#### DATA SUPPLIED:

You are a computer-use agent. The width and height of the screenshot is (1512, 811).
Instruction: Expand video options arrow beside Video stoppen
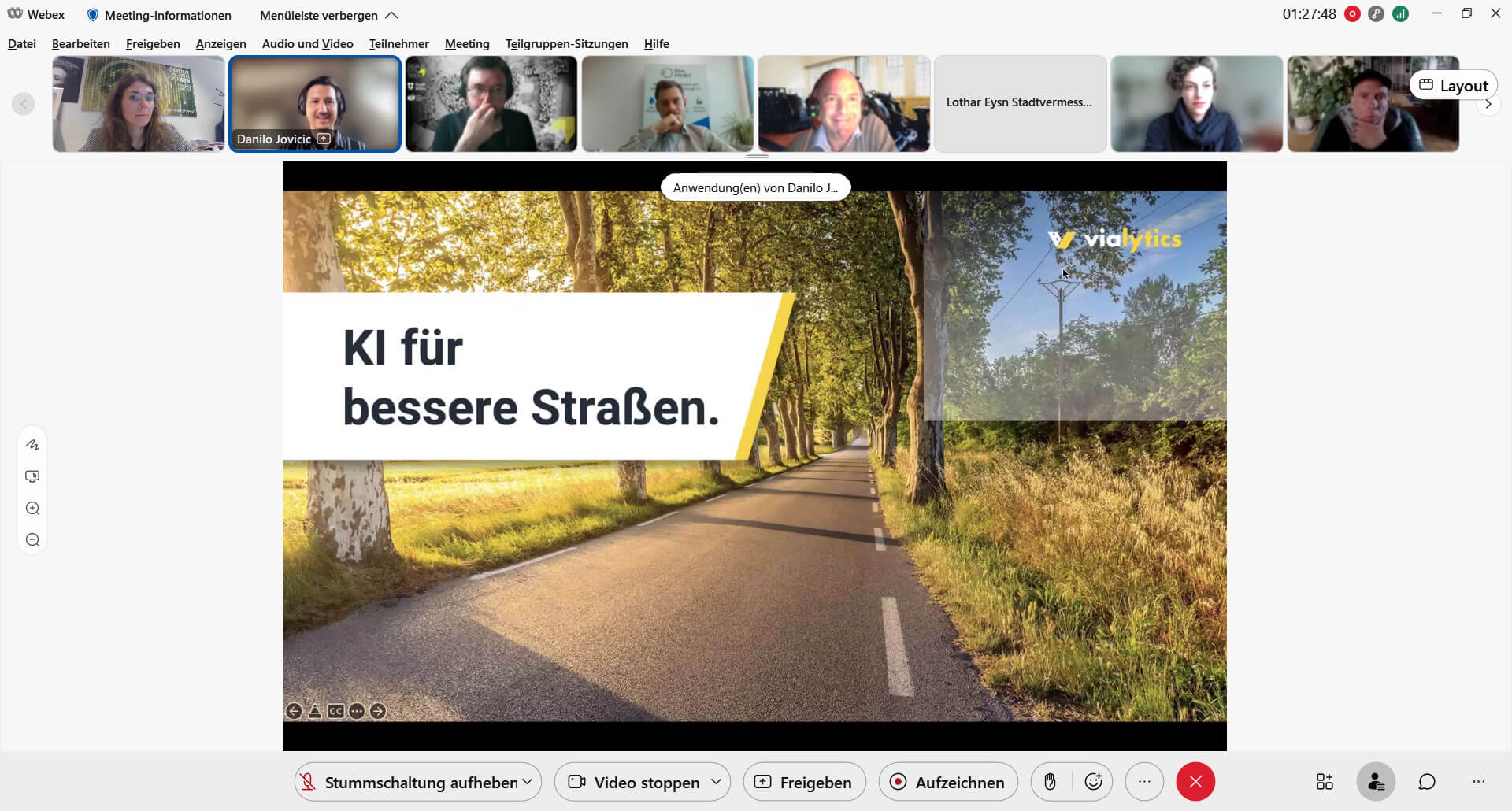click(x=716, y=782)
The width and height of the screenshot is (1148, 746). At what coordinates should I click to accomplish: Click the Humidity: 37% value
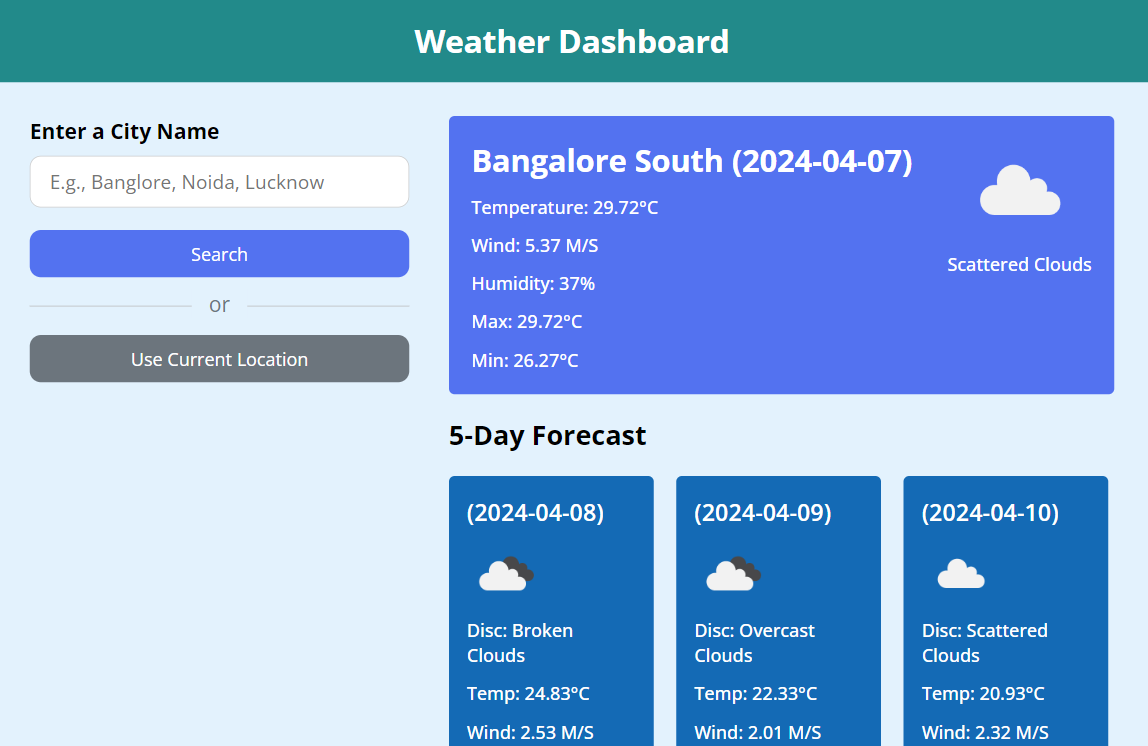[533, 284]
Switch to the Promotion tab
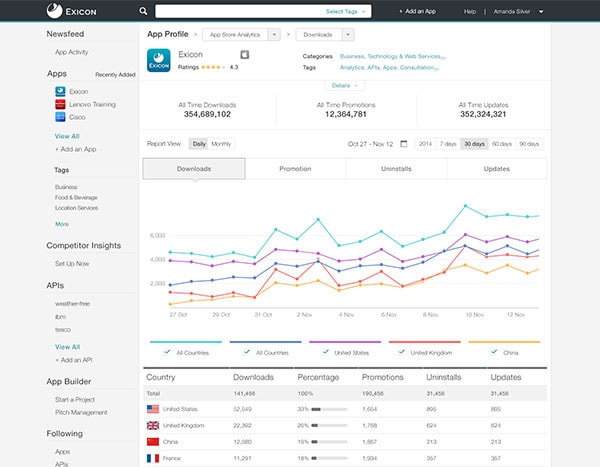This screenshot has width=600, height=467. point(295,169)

#### TASK TO COMPLETE:
In your copy of the records above, include no pictures and match every line exactly.

#### THE COMPLETED TASK:
You are a computer-use agent. The width and height of the screenshot is (1512, 811).
Instruction: Expand video options arrow beside Video stoppen
click(x=716, y=782)
The width and height of the screenshot is (1148, 746). At what coordinates should I click to accomplish: Click the Humidity: 37% value
[533, 284]
Switch to the Promotion tab
This screenshot has width=600, height=467. point(295,169)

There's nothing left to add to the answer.